I’ve been blown away by Evil West from developer Flying Wild Hog since it was unveiled at The Game Awards in 2020. So much about it immediately caught my attention. Despite Red Dead Redemption’s best efforts, I’ve always felt that there’s a lack of Wild West in video games, although some games use the formula of a Western to tell a story set elsewhere. Evil West’s premise is also reminiscent of something you’d see in the PlayStation 2 era: cowboys protecting mere mortals from the secret horrors of the world like vampires and other creatures. My mind can’t help but stare at Darkwatch, a game I used to play over and over as a kid whenever I watch Evil West.
More generally, this era was great for third-person action westerns – Gun, Red Dead Revolver, the aforementioned Darkwatch, and Call of Juarez (although Techland released this during Next Gen, its 2006 release year is close enough to the PS2 that it feels at home here). All of this is to say that playing Evil West makes me feel like a kid again in the best way.
Aside from its setting, which made me feel nostalgic even before its release, almost every aspect of Evil West presents itself as I remember playing PS2 games when I was around ten years old in the early 2000s. It opens with a film directing Jesse Reintier, the son of the head of the Reindeer Institute, an arm of the government that works specifically against the forces of evil that are hidden from plain sight. Jesse is a gunslinger with an electrified gun on one arm, wolverine claws on the other, and three guns in tow, like his father before him and his grandfather too. He has a work partner – what good cowboy walks the Wild West alone? — and over-the-top clothing to match his cartoonish physique, and of course the personality that every leading cowboy has in virtually every western game.
In Evil West, the Sanguines, an underground vampire council, are seemingly divided by a young, angry daughter who, like her father, believes it’s time for her kind to stop hiding in the shadows, and it’s up to Jesse to do so stop her.

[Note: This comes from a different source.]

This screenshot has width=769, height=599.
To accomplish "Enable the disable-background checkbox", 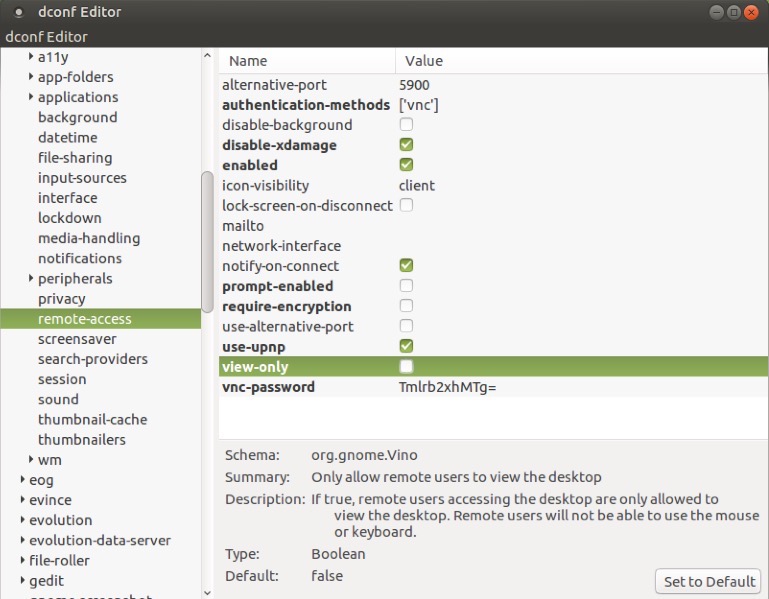I will click(x=406, y=125).
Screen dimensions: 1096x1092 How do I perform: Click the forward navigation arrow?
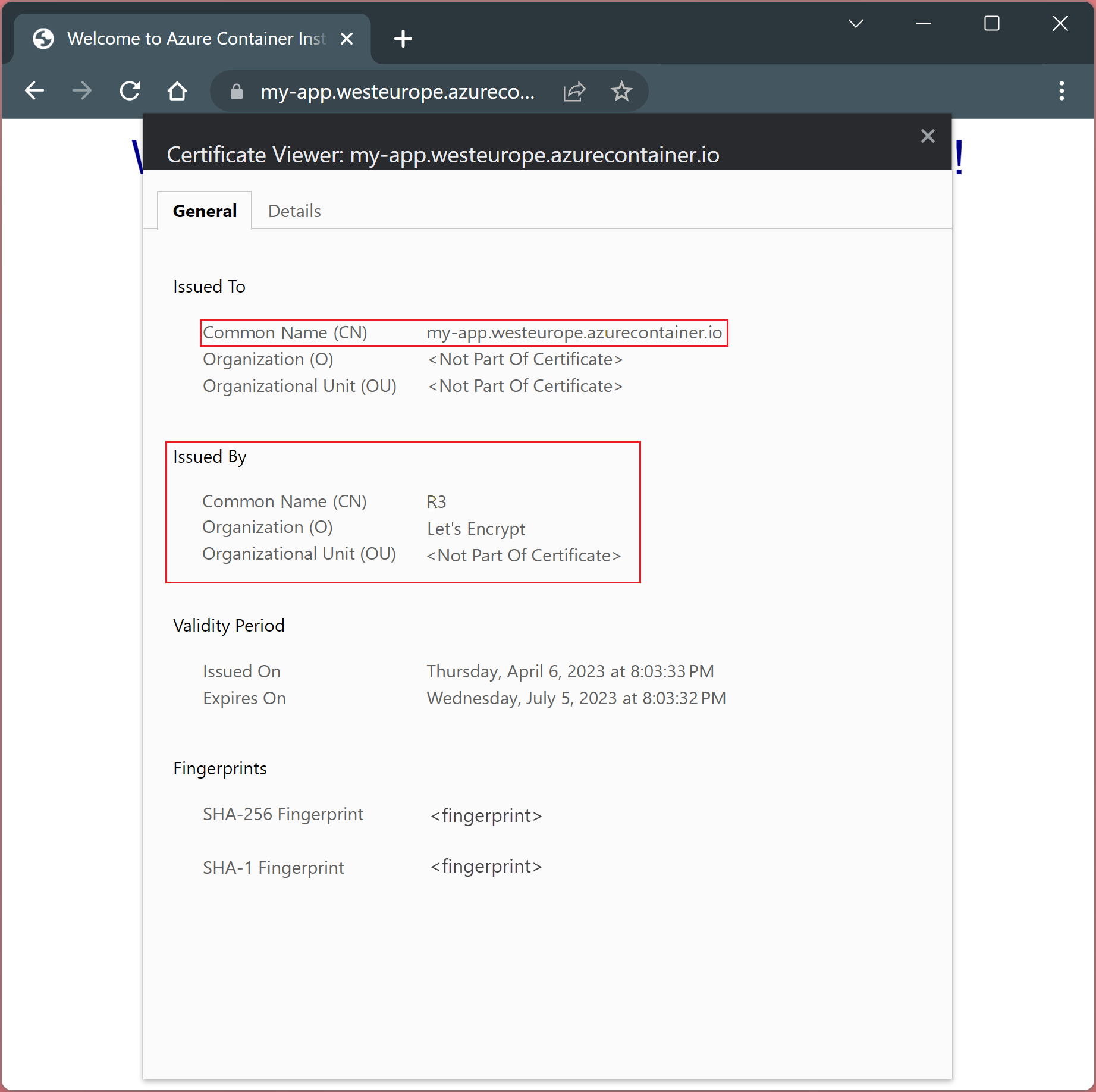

The story is okay so far. I would be satisfied if that was the whole story the game gave me. It gets the job done, and it harkens back, perhaps accidentally, to the darkwatches of the world. Sometimes I just need a simple reason to slay countless vampires and enemy creatures. I certainly don’t need every game with a story that makes my hair stand on end or bring me to tears. And in the case of Evil West, I get to follow Jesse to the furthest corners of this strange frontier to stop evil.
The gameplay also speaks directly to my PS2 nostalgia, although I’d be remiss not to mention that this is one of the first games I’ve played that fully wears its God of War (2018) inspiration on its sleeve . The combat plays out almost the same, from the close-up over-the-shoulder third-person camera that keeps the action in your face, to the finishers that unlock when the enemy glows orange, to the the exaggerated guts and blood spurting with every enemy kill. Even traversing this wild west feels like walking through one of God of War’s nine realms. You’ll use a rope mechanic to reach new locations, destroy chests by smashing through their tops, and stumble across one battle arena after another between more exploratory sections.
It’s in these battle arenas that the game reminds me most of my PS2 days. Recall that, probably due to hardware limitations, the levels are a linear mix of “explore to find a chest or two while getting an extra story” and “time to fight waves of enemies until an indefinable, seemingly random amount of time has passed? I do, and while it doesn’t sound that flattering to write it down, it’s kind of refreshing — though that might just speak to my nostalgia. Evil West wants you to focus solely on combat when it’s time to kill, and when it’s not, you want you to find this random chest with gold inside.
Even the presentation of Evil West feels nostalgic, from its 2000s-inspired fonts to the presentation of collectibles and more. And the visual style wraps all of this up with a nice bow on top.
I suppose comparing Evil West to my childhood PS2 games might be viewed negatively, but I’m really enjoying my time with it so far. It knows what it is and revels in it, putting its bombastic combat front and center, its story behind it, and its lovingly insane characters somewhere in the middle. Evil West, like countless games from the PS2 era that I still look back fondly on, is a game I’ll mostly forget about soon after going through its credits. But maybe every now and then, in 5, 10, 15 years, I’ll think about it for a few days and the fun I had. Not every game has to stay with me long after it’s over, and sometimes it’s okay if games feel like yesterday’s. After all, it’s not every day that a game makes me feel like a kid again.